Task description. Should an entry contain an image, omit it and repeat the rest exactly.

Extracted records.
┄┄┄┄┄┄

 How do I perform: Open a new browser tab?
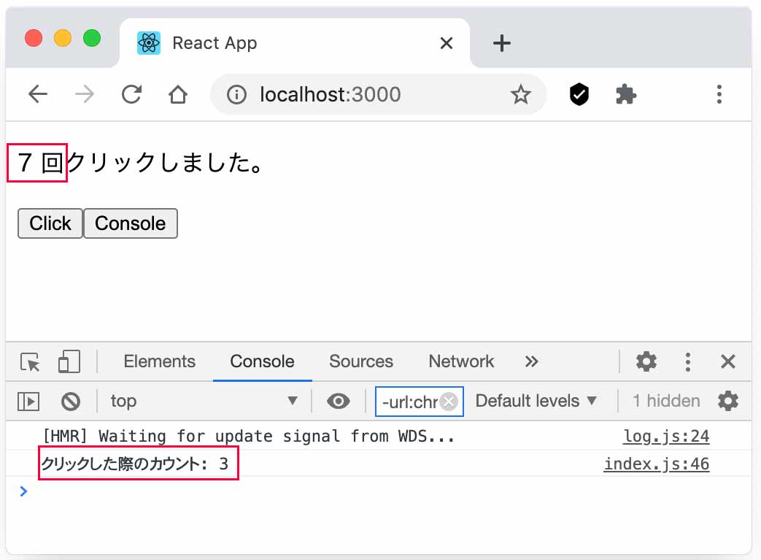click(x=501, y=43)
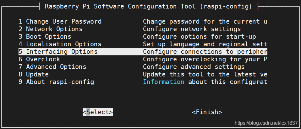Click 'Configure advanced settings' description text
This screenshot has width=301, height=129.
point(194,67)
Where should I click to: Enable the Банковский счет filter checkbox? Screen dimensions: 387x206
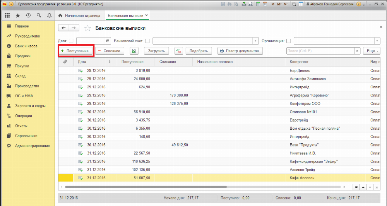point(147,41)
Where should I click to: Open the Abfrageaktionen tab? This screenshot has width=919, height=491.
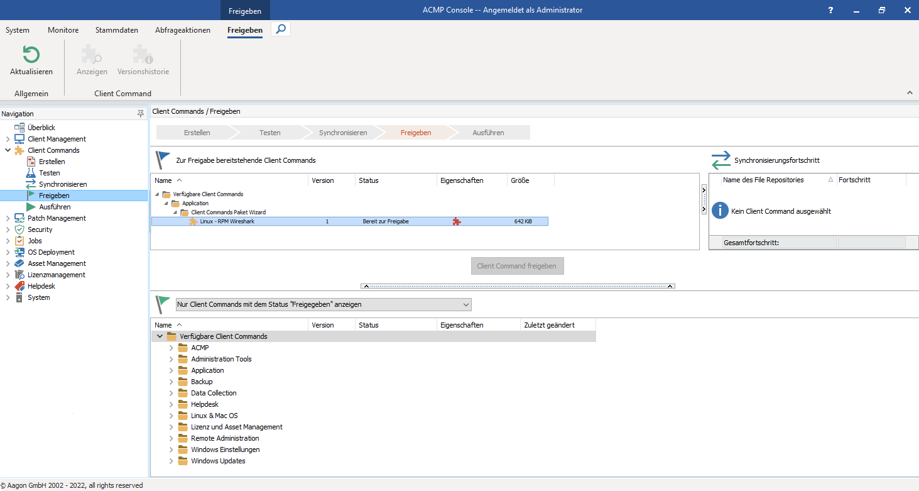click(182, 30)
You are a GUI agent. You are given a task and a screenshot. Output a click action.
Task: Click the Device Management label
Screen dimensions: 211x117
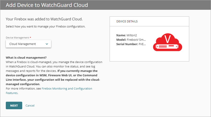pyautogui.click(x=17, y=38)
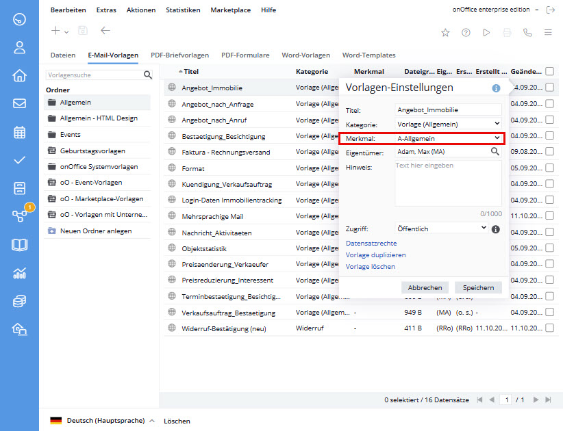
Task: Check the box for Widerruf-Bestätigung (neu) row
Action: click(549, 328)
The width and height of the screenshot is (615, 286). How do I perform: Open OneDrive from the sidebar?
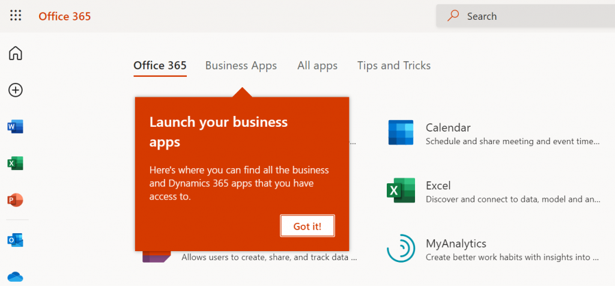(x=15, y=276)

┄┄┄┄┄┄

Answer.
 How do I perform: Open a new browser tab?
click(x=501, y=43)
Click 'Configure advanced settings' description text
This screenshot has width=301, height=129.
point(194,67)
Where should I click to: Enable the Банковский счет filter checkbox? Screen dimensions: 387x206
point(147,41)
Where should I click to: Open the Abfrageaktionen tab? This screenshot has width=919, height=491.
click(182, 30)
You are a GUI agent. You are given a task and a screenshot. Output a click action.
Task: Click the Device Management label
Screen dimensions: 211x117
pyautogui.click(x=17, y=38)
Task: Check the box for Widerruf-Bestätigung (neu) row
Action: click(549, 328)
The width and height of the screenshot is (615, 286). How do I perform: Open OneDrive from the sidebar?
(x=15, y=276)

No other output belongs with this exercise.